It is with considerations like these in mind that Haselton and Funder (2006) suggested the existence of an evolved "personality judgment instinct." If such an instinct exists, they argue, the tendency to form spontaneous trait inferences should appear very early in childhood, and it appears that it does. Moreover, proficiency in drawing personality judgments should be ubiquitous, and it appears that this is the case as well. Indeed, Haselton and Funder (2006, pp. 30-31) observed that "consistent individual differences in judgmental ability have been surprisingly difficult to establish…Perhaps this is because personality judgment is such an essential life skill that nearly everyone can do it well enough to get by." Also consistent with the notion of a personality judgment instinct is some evidence showing that trait inferences – as opposed to other kinds of social inferences – are associated with activity in specific regions of the brain (Heberlein & Saxe, 2005). Bear in mind, of course, that it's extraordinarily tricky to draw conclusions about evolutionary adaptations – especially those that might actually qualify as instincts – solely on the basis of contemporary psychological observations (Conway & Schaller, 2002; Schmitt & Pilcher, 2004). Still, it's within the realm of possibility that our tendency to form fast and frugal first impressions is not merely a product of practice; it may actually be instinctual.

Inferences About What: The Contents of First Impressions


OK, so we form first impressions; but just what do we form these impressions about? What specific kinds of inferences do we draw? We know, of course, that our minds are agile and responsive to whatever objective information is picked up by our sensory systems; and so we can, conceivably, form first impressions that focus on just about any kind of trait at all. But if our mind evolved to facilitate fitness-enhancing behavior, then we may be predisposed to be on the lookout especially for information bearing on the potential perils and prospects of social life. Accordingly, we may also be adaptively predisposed to form impressions more readily about certain kinds of traits than about others.

From an evolutionary perspective, the ultimate goal is the reproduction of one's genes. Behaviors that promote genetic reproduction (mating, provision of resources to offspring, etc.) are more difficult to produce if one is injured, destitute, dying, or dead. For that reason, some of the most evolutionarily fundamental psychological goals pertain to the avoidance of (or defense against) other people who might harm us, cheat us, or kill us. That requires that we know – or at least make a reasonable first guess – whether someone is nasty or nice. From an evolutionary perspective, no other kind of inference probably matters quite so much.

The implication for the contents of first impressions is obvious. This implication is one of the classic findings in the study of first impressions: The most basic evaluative dimension is that of interpersonal warmth and agreeableness (Kelley, 1950; Peeters & Czapinski, 1990; see also Cottrell, Neuberg, & Li, 2007).

This adaptive perspective not only predicts the evaluative dimension along which first impressions are most likely to be formed, it also suggests that these first impressions are likely to be pulled especially easily toward the negative end of this dimension. Recall the smoke-detector principle again (Nesse, 2005). There may be grave fitness costs to me if you're really nasty but I think you're nice; there are more modest costs if you're really nice but I think you're nasty. The inferential implication is that a strongly negative interpersonal impression ("What a jerk!") may be formed on the basis of very little information, whereas a strongly positive impression ("What a wonderful guy!") may require a greater amount of informational input. In addition, a positive first impression may be easily reversed by additional information to the contrary, but a negative first impression may persist even in the face of contradictory information. These implications are borne out by extensive empirical evidence (Baumeister, Bratslavsky, Finkenauer, & Vohs, 2001; Rothbart & Park, 1986; Rozin & Royzman, 2001; Skowronski & Carlston, 1992).

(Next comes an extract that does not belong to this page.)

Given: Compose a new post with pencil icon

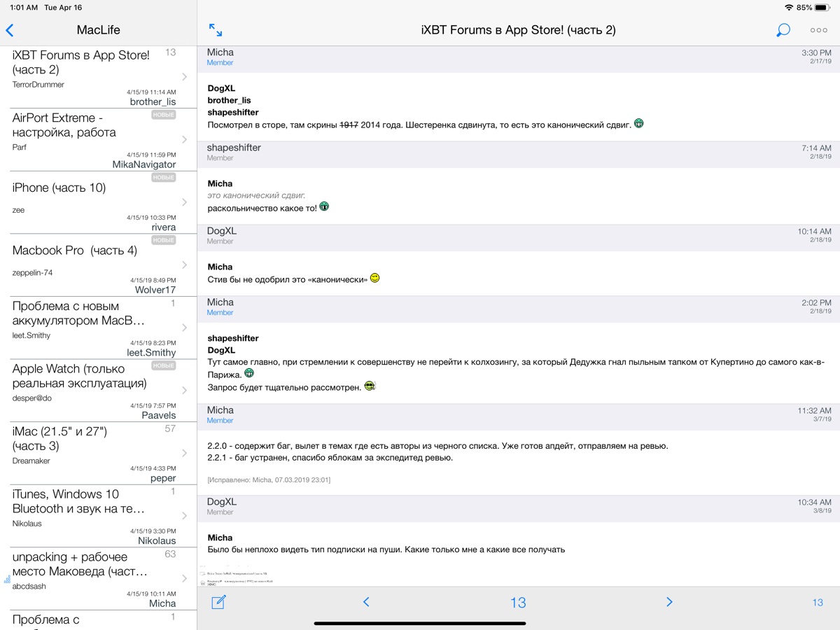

One's fitness is potentially influenced not only by others' intentions (whether they are nasty or nice), but also by their abilities to carry out those intentions. If two people want to kill me, the one who poses the greatest actual threat to me is the one who is smartest and most capable; not so much the malicious idiot. (Similarly, if two people want to do nice things for me, I will probably get more real benefit from the generous genius than from the equally-generous fool.) The implication is that there should also be a second evaluative dimension – one that focuses on capability – along which people will be especially likely to form first impressions. This implication too is borne out by an enormous body of research: When boiled down to their simplest essence, impressions of people are located within a two-dimensional space anchored by the evaluative dimensions of interpersonal warmth and agency (Judd, James-Hawkins, Yzerbyt, & Kashima, 2005; Rosenberg, Nelson, & Vivekananthan, 1968).

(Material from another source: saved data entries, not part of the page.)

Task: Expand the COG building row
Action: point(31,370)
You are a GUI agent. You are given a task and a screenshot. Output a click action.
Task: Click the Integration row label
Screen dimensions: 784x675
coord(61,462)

Another implication emerges from this line of reasoning as well. If indeed greater fitness consequences follow from other individuals' capability, rather than their incapability, then – in contrast to the negativity bias that occurs in impressions of agreeableness and warmth – a positivity bias may occur in impressions of capability. For instance, first impressions of incapability may be relatively easily reversed by information to the contrary, but first impressions of capability may be more resistant to change. There is now considerable empirical support for this hypothesis (Skowronski, 2002; Skowronski & Carlston, 1992).

These last few paragraphs reveal some of the useful insights that can emerge when applying an evolutionary perspective to the study of first impressions. We've known for a long time that warmth and agency are the fundamental dimensions of impression formation, and that different kinds of impressions are more easily formed (and more resistant to revision). The evolutionary perspective helps us understand why that is. Moreover, it suggests that these classic findings (the dimensional structure, negativity and positivity biases) are not the conceptually distinct phenomena that they might superficially appear to be; they may be inter-related consequences of the same adaptive mechanisms.

Beyond these general insights, evolutionary theorizing is proving to be productive in generating additional discoveries bearing on the specific contents of first impressions. Many of these discoveries have emerged from deductions about (1) specific kinds of features in others to which we might be adaptively hypersensitive, and (2) specific inferences that, for fitness-relevant reasons, may be spontaneously implied by the perception of those features.

For instance, in order to avoid falling prey to malicious or untrustworthy conspecifics, it would have been adaptive to be extraordinarily sensitive to any cue that might signal another person's potential maliciousness or untrustworthiness. This appears to be the case. Compared with other kinds of facial expressions, angry faces are especially likely to grab and/or hold attention (Fox et al., 2000; Schupp et al., 2004). Angry facial expressions are presumably predictive of aggressive inclinations, and so are diagnostic of potential danger. Other superficial cues may be more fallible; but because of their history of diagnosticity in ancestral environments, they may still inspire immediate inferences implying danger. Membership in a coalitional outgroup may serve as one such cue. Throughout much of human evolutionary history, ingroups have been sources of support and safety, whereas encounters with outgroup members presented a potential threat to personal welfare (Schaller & Neuberg, 2008). Consequently, outgroup members may be especially likely to inspire first impressions that are tilted toward distrust. Consistent with this reasoning is evidence that people find it easier to learn (and harder to un-learn) aversive responses to outgroup faces (e.g., Olsson, Ebert, Banaji, & Phelps, 2005).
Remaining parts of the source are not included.